_WRITTEN REQUEST_
Echo the following lines verbatim, from first to last.

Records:

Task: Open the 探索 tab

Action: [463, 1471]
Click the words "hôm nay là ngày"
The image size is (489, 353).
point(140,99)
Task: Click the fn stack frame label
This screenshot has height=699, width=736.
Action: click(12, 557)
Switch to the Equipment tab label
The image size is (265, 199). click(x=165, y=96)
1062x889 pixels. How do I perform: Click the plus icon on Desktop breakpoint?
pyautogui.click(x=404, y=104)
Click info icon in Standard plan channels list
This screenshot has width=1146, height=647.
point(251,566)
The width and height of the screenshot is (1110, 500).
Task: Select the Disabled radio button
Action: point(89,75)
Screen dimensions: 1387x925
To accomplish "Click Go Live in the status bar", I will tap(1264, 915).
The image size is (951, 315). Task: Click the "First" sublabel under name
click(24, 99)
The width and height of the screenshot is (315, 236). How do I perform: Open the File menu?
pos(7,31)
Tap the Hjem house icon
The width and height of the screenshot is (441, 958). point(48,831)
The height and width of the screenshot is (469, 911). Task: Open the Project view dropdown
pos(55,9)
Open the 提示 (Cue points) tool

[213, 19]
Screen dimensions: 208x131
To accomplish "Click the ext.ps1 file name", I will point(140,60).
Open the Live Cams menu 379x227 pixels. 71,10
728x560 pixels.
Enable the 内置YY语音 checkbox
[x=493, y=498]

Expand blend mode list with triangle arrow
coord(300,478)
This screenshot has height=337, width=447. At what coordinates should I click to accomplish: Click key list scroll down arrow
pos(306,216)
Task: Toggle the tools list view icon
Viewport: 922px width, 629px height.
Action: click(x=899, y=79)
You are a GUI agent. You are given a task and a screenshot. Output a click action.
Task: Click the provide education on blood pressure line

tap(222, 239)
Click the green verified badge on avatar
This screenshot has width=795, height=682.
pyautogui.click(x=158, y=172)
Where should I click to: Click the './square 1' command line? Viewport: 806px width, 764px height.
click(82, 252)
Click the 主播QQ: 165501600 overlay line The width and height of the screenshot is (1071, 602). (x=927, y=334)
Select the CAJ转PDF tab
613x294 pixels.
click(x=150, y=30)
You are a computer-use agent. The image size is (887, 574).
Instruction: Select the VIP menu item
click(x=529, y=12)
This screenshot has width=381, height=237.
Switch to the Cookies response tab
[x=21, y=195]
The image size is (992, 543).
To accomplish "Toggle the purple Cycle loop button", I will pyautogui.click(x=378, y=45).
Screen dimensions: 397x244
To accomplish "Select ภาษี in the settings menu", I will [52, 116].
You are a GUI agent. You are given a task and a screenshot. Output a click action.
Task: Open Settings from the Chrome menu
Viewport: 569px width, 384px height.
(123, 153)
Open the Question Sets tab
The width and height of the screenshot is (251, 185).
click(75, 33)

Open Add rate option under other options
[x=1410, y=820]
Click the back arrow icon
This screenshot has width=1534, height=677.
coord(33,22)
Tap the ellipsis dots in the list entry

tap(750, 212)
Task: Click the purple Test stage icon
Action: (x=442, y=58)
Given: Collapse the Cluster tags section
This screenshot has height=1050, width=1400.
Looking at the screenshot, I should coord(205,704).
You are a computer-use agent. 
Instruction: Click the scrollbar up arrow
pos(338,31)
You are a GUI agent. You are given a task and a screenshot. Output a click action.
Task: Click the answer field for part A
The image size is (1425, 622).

_SOLUTION BELOW_
Task: Open the 探索 tab

Action: [463, 1471]
Click the words "hôm nay là ngày"
The image size is (489, 353).
point(140,99)
Task: Click the fn stack frame label
This screenshot has height=699, width=736.
Action: click(12, 557)
Switch to the Equipment tab label
The image size is (265, 199). click(x=165, y=96)
1062x889 pixels. How do I perform: Click the plus icon on Desktop breakpoint?
pyautogui.click(x=404, y=104)
Click info icon in Standard plan channels list
This screenshot has width=1146, height=647.
point(251,566)
The width and height of the screenshot is (1110, 500).
Task: Select the Disabled radio button
Action: point(89,75)
Screen dimensions: 1387x925
To accomplish "Click Go Live in the status bar", I will tap(1264, 915).
The image size is (951, 315). Task: Click the "First" sublabel under name
click(24, 99)
The width and height of the screenshot is (315, 236). How do I perform: Open the File menu?
pos(7,31)
Tap the Hjem house icon
The width and height of the screenshot is (441, 958). point(48,831)
The height and width of the screenshot is (469, 911). Task: Open the Project view dropdown
pos(55,9)
Open the 提示 (Cue points) tool

[213, 19]
Screen dimensions: 208x131
To accomplish "Click the ext.ps1 file name", I will point(140,60).
Open the Live Cams menu 379x227 pixels. 71,10
728x560 pixels.
Enable the 内置YY语音 checkbox
[x=493, y=498]

Expand blend mode list with triangle arrow
coord(300,478)
This screenshot has height=337, width=447. At what coordinates should I click to accomplish: Click key list scroll down arrow
pos(306,216)
Task: Toggle the tools list view icon
Viewport: 922px width, 629px height.
Action: click(x=899, y=79)
You are a GUI agent. You are given a task and a screenshot. Output a click action.
Task: Click the provide education on blood pressure line

tap(222, 239)
Click the green verified badge on avatar
This screenshot has width=795, height=682.
pyautogui.click(x=158, y=172)
Where should I click to: Click the './square 1' command line? Viewport: 806px width, 764px height.
click(82, 252)
Click the 主播QQ: 165501600 overlay line The width and height of the screenshot is (1071, 602). (x=927, y=334)
Select the CAJ转PDF tab
613x294 pixels.
click(x=150, y=30)
You are a computer-use agent. The image size is (887, 574).
Instruction: Select the VIP menu item
click(x=529, y=12)
This screenshot has width=381, height=237.
Switch to the Cookies response tab
[x=21, y=195]
The image size is (992, 543).
To accomplish "Toggle the purple Cycle loop button", I will pyautogui.click(x=378, y=45).
Screen dimensions: 397x244
To accomplish "Select ภาษี in the settings menu", I will [52, 116].
You are a GUI agent. You are given a task and a screenshot. Output a click action.
Task: Open Settings from the Chrome menu
Viewport: 569px width, 384px height.
(123, 153)
Open the Question Sets tab
The width and height of the screenshot is (251, 185).
click(75, 33)

Open Add rate option under other options
[x=1410, y=820]
Click the back arrow icon
This screenshot has width=1534, height=677.
coord(33,22)
Tap the ellipsis dots in the list entry

tap(750, 212)
Task: Click the purple Test stage icon
Action: (x=442, y=58)
Given: Collapse the Cluster tags section
This screenshot has height=1050, width=1400.
Looking at the screenshot, I should coord(205,704).
You are a computer-use agent. 
Instruction: Click the scrollbar up arrow
pos(338,31)
You are a GUI agent. You are given a task and a screenshot. Output a click action.
Task: Click the answer field for part A
The image size is (1425, 622).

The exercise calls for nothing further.